[REQUIRED ACTION] Exact copy, pictures excluded: set down only the lines from the one with "Where should I click to: Click the event" through the end of the entries, keeping both end lines.

[Stored entries]

━━━━━━━━━━━━━━━━━━━━

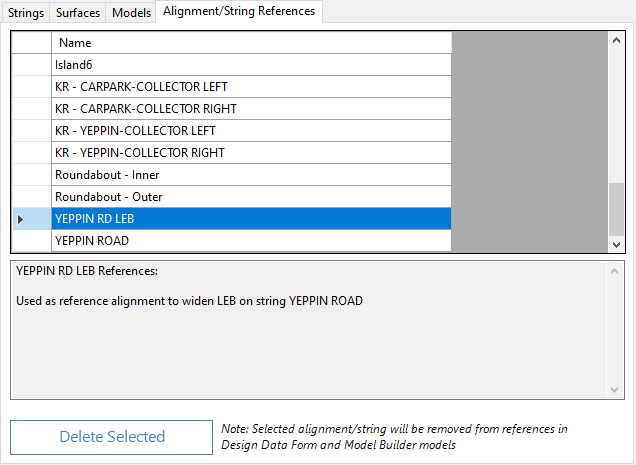Click the Delete Selected button
636x465 pixels.
pyautogui.click(x=111, y=437)
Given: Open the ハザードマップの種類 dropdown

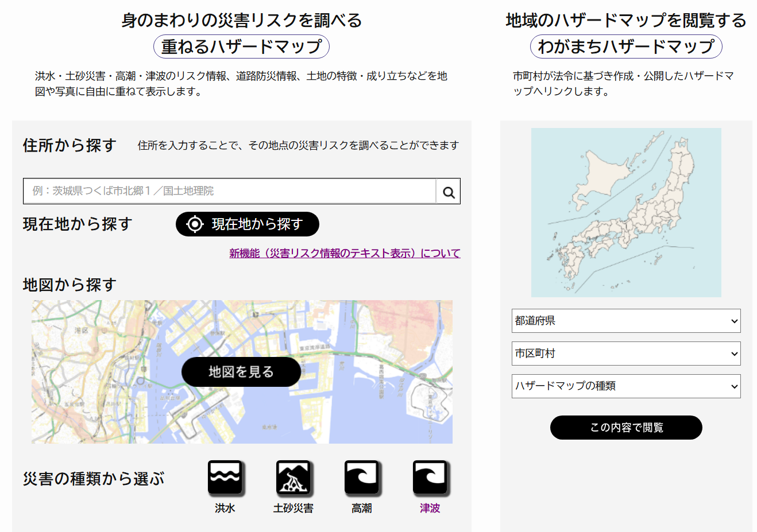Looking at the screenshot, I should coord(626,386).
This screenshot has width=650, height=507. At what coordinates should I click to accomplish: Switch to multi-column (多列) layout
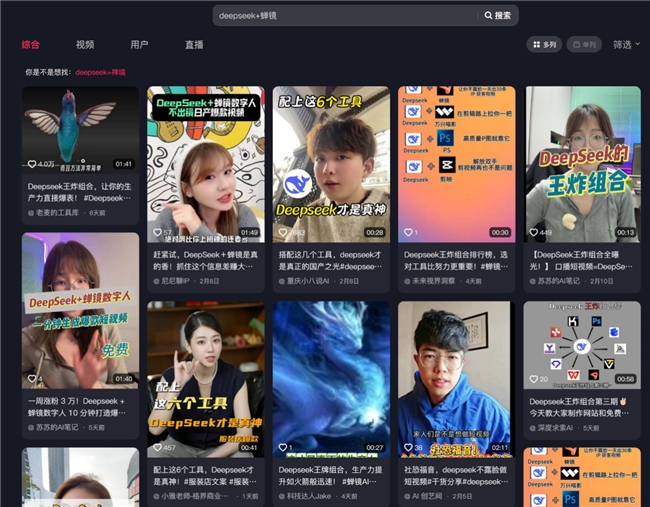[x=544, y=45]
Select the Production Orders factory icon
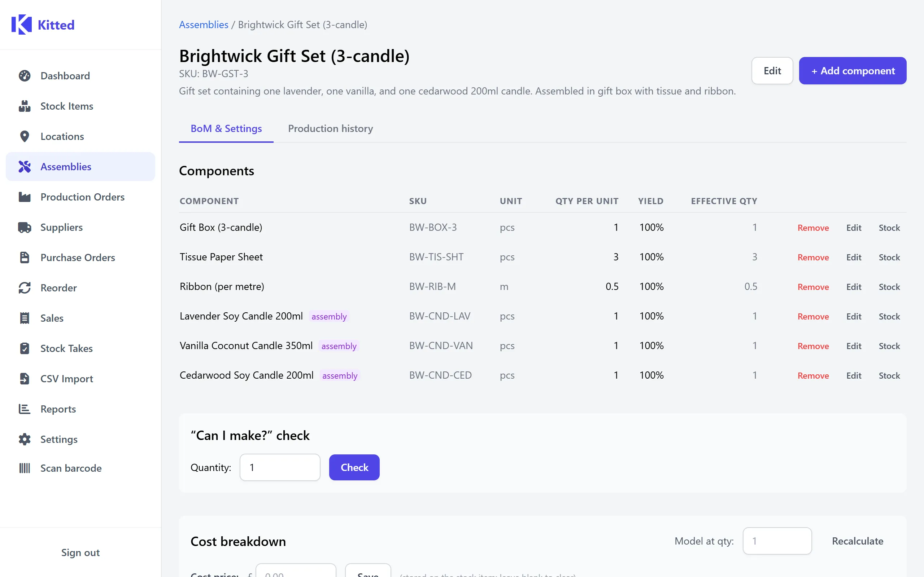The width and height of the screenshot is (924, 577). click(x=24, y=197)
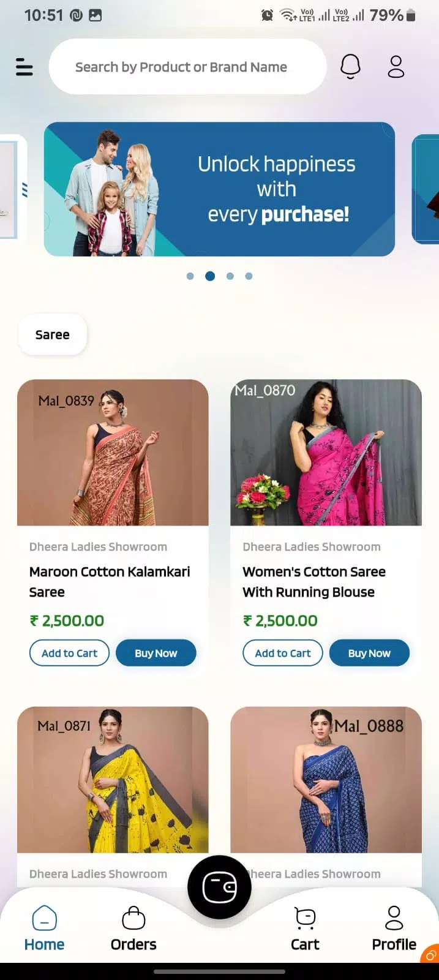Image resolution: width=439 pixels, height=980 pixels.
Task: Select the Saree category chip
Action: 53,334

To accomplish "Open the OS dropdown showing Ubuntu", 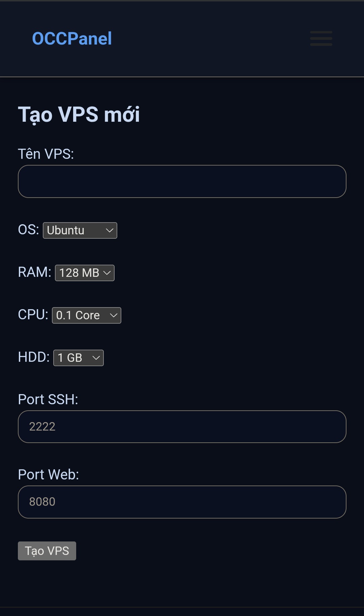I will coord(80,230).
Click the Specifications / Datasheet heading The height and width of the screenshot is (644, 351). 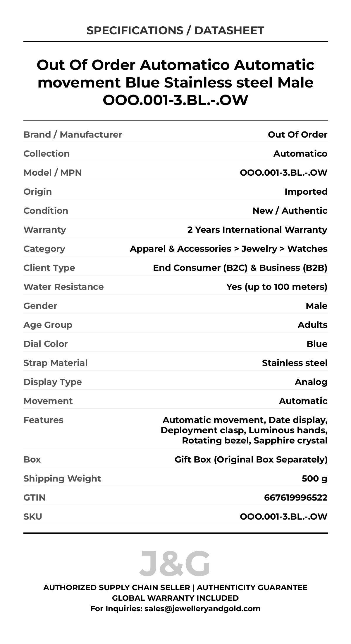pos(175,30)
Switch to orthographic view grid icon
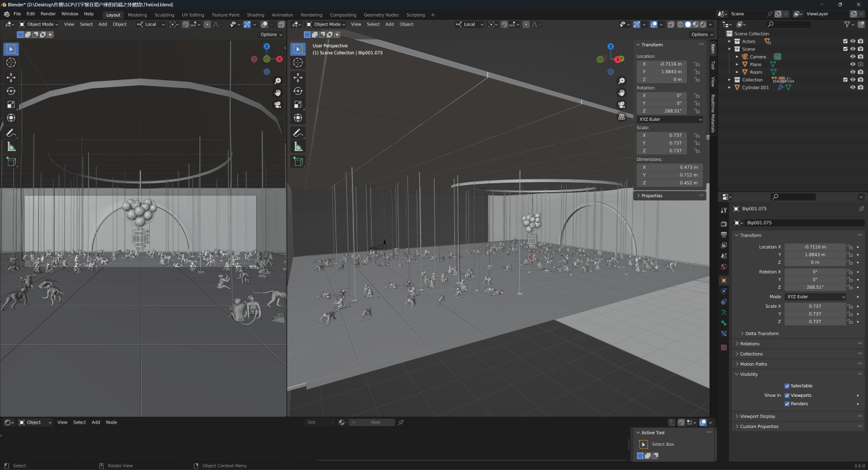 coord(621,116)
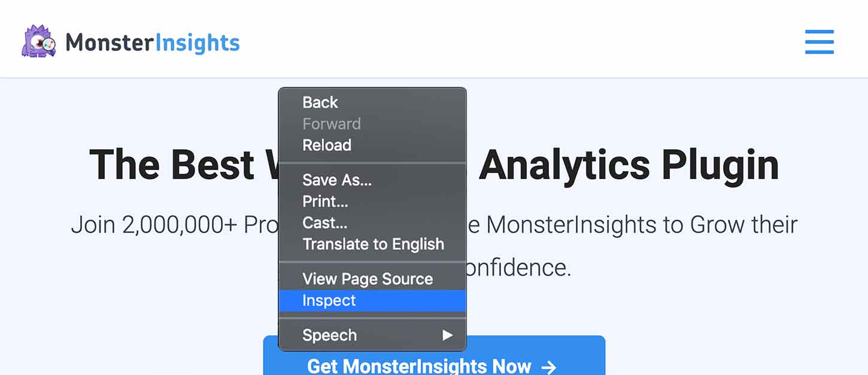Click the MonsterInsights wordmark text
The image size is (868, 375).
(x=153, y=43)
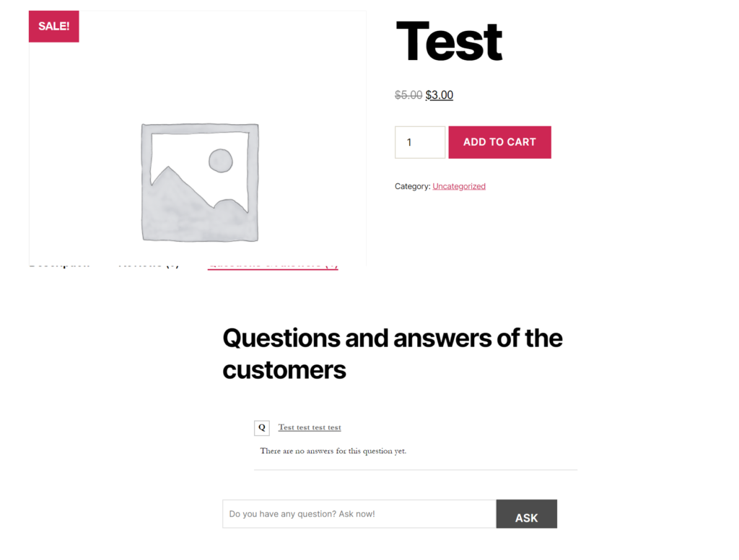Click the Test product title
This screenshot has height=560, width=739.
coord(449,41)
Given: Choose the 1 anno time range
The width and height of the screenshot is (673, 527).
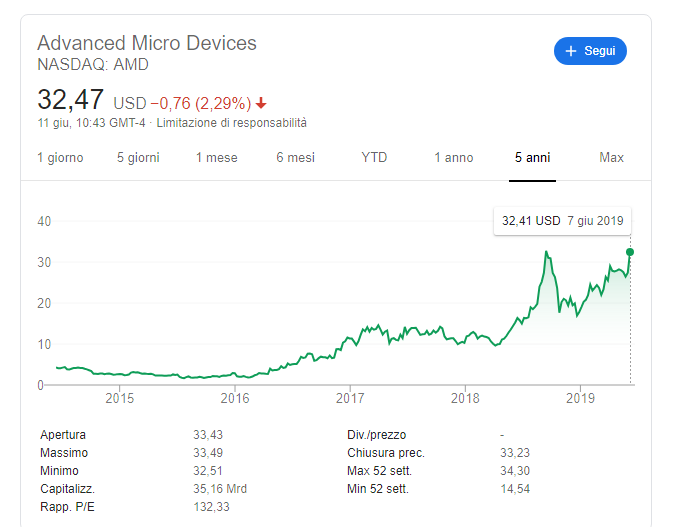Looking at the screenshot, I should (x=454, y=157).
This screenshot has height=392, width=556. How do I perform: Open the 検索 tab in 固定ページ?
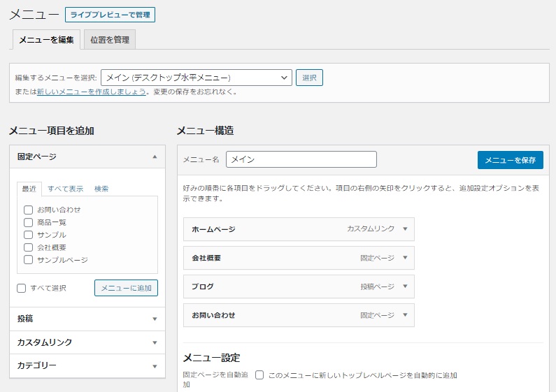[x=101, y=189]
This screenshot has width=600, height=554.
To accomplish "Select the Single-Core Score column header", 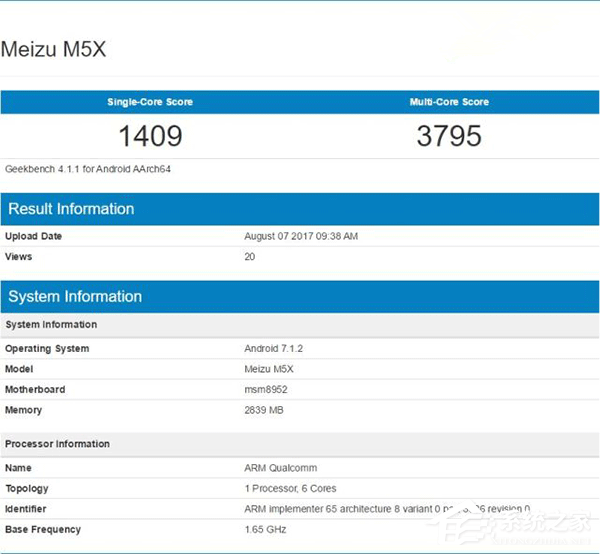I will [150, 102].
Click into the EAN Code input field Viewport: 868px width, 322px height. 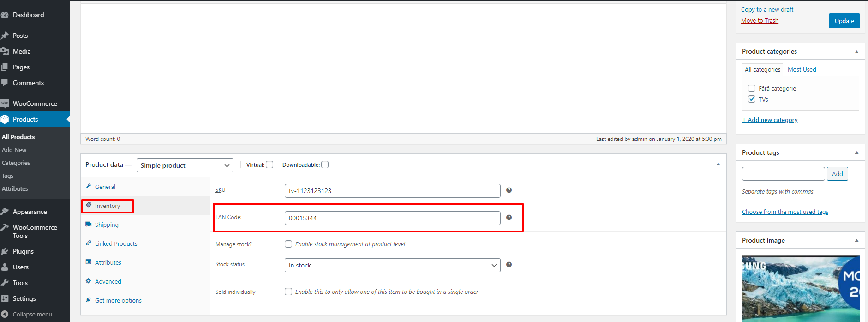(392, 218)
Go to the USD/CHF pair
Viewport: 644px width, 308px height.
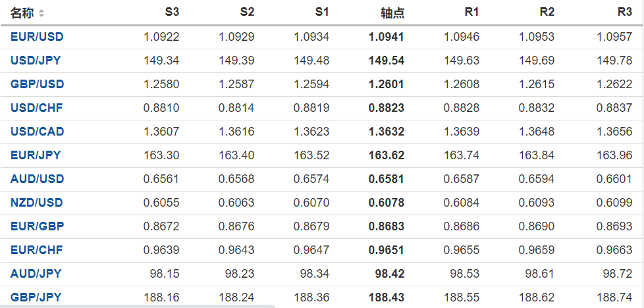pyautogui.click(x=36, y=108)
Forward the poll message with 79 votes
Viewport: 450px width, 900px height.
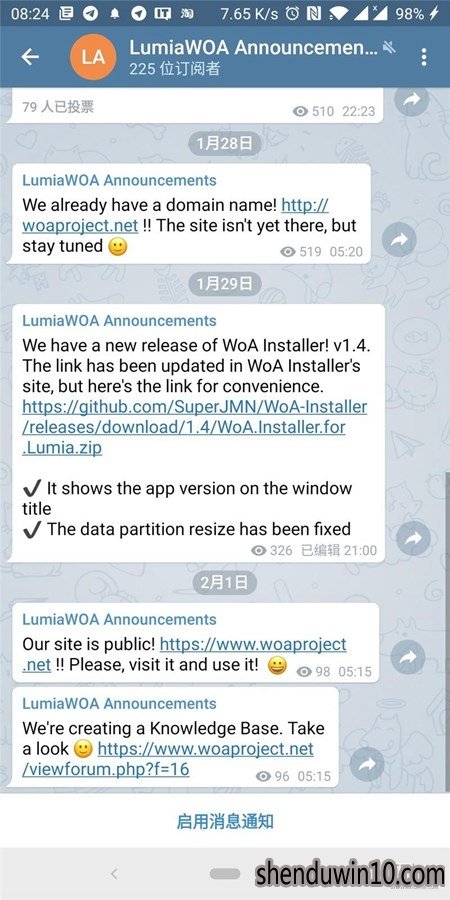click(412, 100)
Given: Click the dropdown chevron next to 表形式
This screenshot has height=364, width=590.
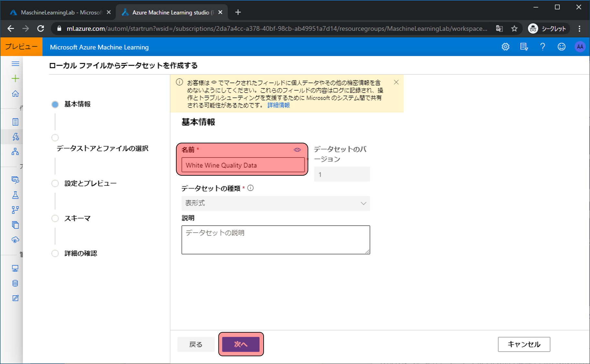Looking at the screenshot, I should point(363,203).
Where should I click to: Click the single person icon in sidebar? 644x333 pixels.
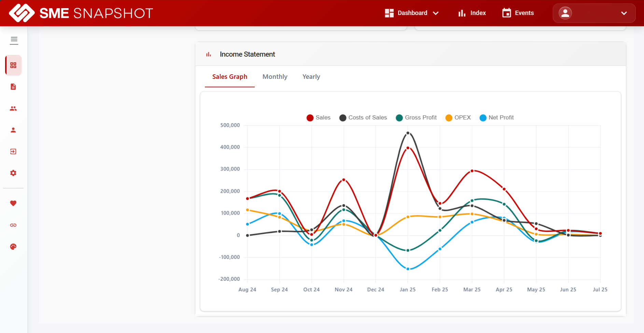click(x=13, y=130)
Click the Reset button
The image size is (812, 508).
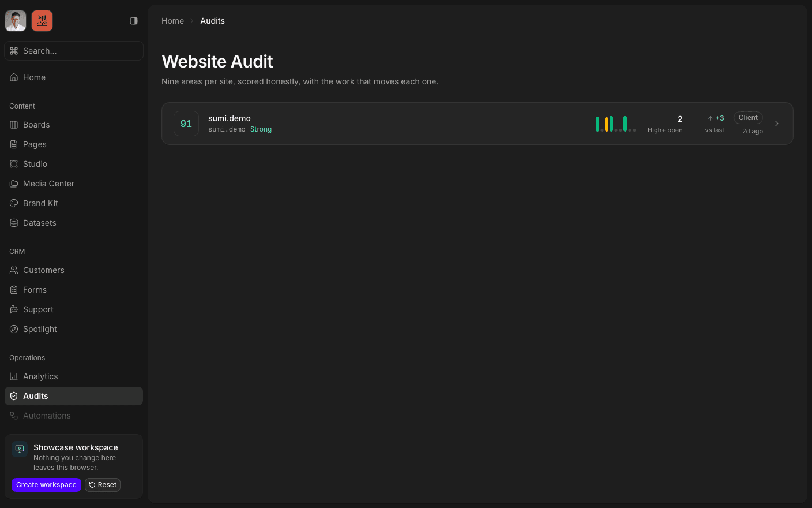point(103,485)
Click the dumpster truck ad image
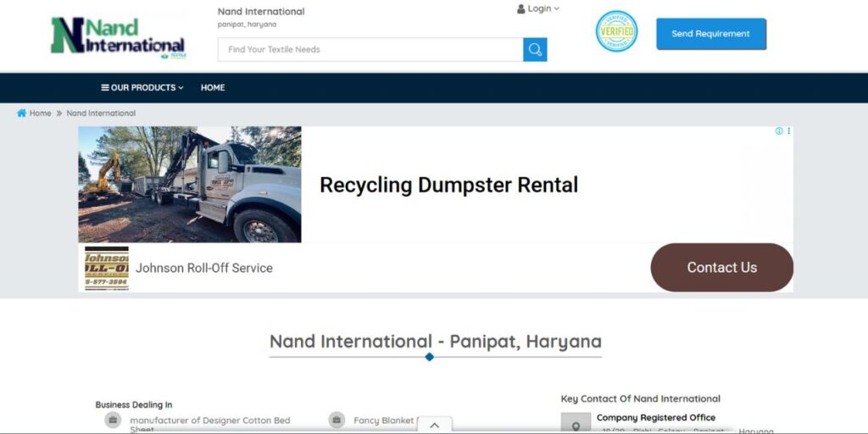This screenshot has height=434, width=868. pos(190,185)
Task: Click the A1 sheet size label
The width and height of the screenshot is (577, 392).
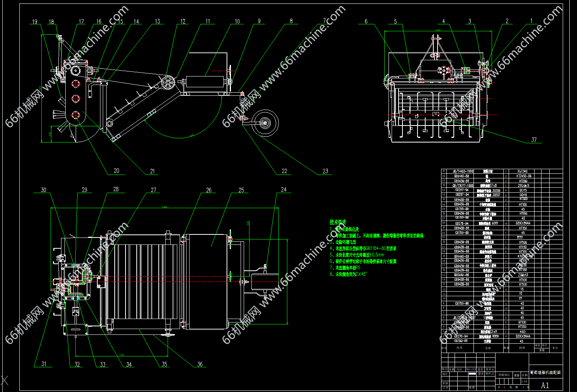Action: click(545, 385)
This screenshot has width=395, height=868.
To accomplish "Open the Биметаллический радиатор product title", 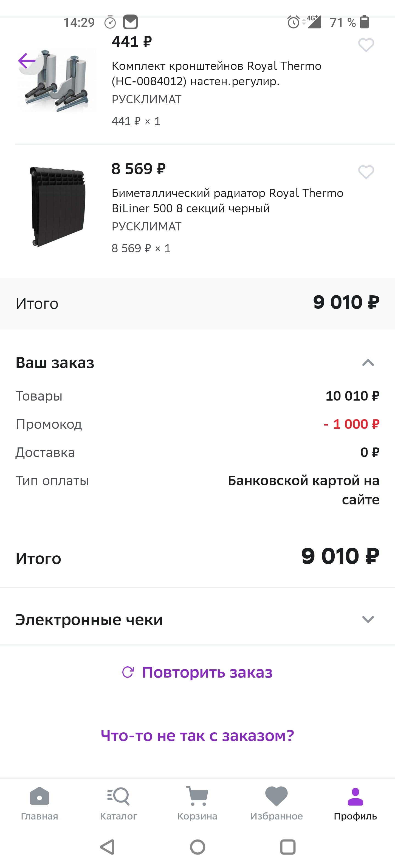I will click(227, 201).
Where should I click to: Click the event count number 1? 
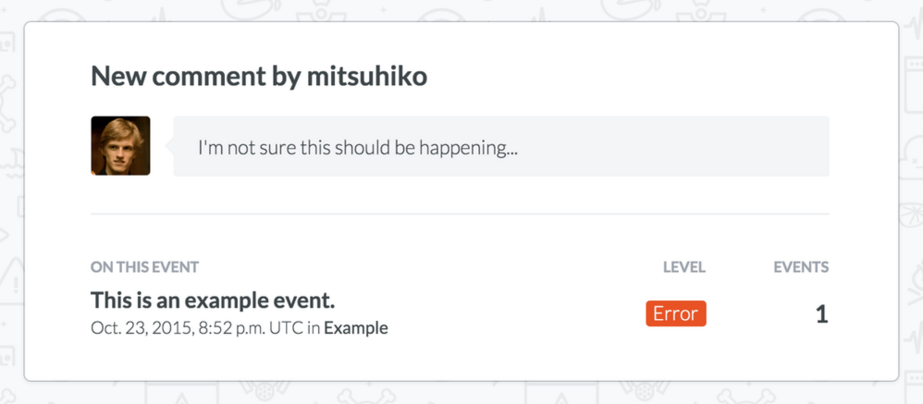coord(822,314)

━━━━━━━━━━━━━━━━━━━━

[RESPONSE TO THIS TASK]
Where should I click to: Click the event count number 1? 
coord(822,314)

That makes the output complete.